Are you feeling frustrated on days when you hear the “market” has risen sharply but the gain in your portfolio doesn’t match popular market averages? You shouldn’t: If you have a well-diversified portfolio, it is probably doing just what it’s supposed to do.
Always remember that there is a big difference between a diversified portfolio and “the market.” A diversified portfolio should include a mix of big and small stocks, domestic and international stocks, emerging markets stocks, government, corporate and/or municipal bonds, and commercial real estate investment trusts.

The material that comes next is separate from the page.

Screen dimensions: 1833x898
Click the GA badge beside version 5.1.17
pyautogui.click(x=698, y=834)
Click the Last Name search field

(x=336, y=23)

“The market” is a measure that should include all of the publicly traded securities in the world. However, there is no easily accessible and long-term measure meeting those criteria. Most market indexes cover just a small portion of the world’s publicly-traded investment assets.
For instance, the Standard & Poor’s 500 Stocks Index tracks the 500 largest stocks of U.S. companies. It leaves out thousands of smaller U.S. stocks and all international stocks. It doesn’t cover the bond market at all. On any given day, the S&P 500’s activity tracks just those 500 stocks, but its results may differ from that of smaller stocks, international stocks, and the like.
The S&P 500 was created by investment professionals to give them a quick read on large American stocks. But it won’t reflect the activity of a diversified portfolio that contains lots of investments not included in the index.
Even worse is the Dow Jones Industrial Index, which reflects the activity of just 30 large U.S. stocks. There are days when just one stock in the Dow soars and pulls the index up, while other indexes – even the S&P 500 – are flat or down. The Dow is a very ineffective indicator of how a diversified portfolio is doing.
It is very important to remember that your diversified portfolio and popular stock market indexes were created for very different purposes.
A diversified portfolio should reflect your goals in life and your ability to withstand investment downturns. It should be designed to help you achieve your long-term goals with the least volatility possible.
Market indexes were created to track specific segments of the stock, bond, and other investment markets. They are not an investment goal. Your portfolio’s mission is quite different. Designing it to match or exceed a specific index may subject you to dangerous risks and might prevent you from achieving long-term goals such as retiring in comfort or putting your children through college.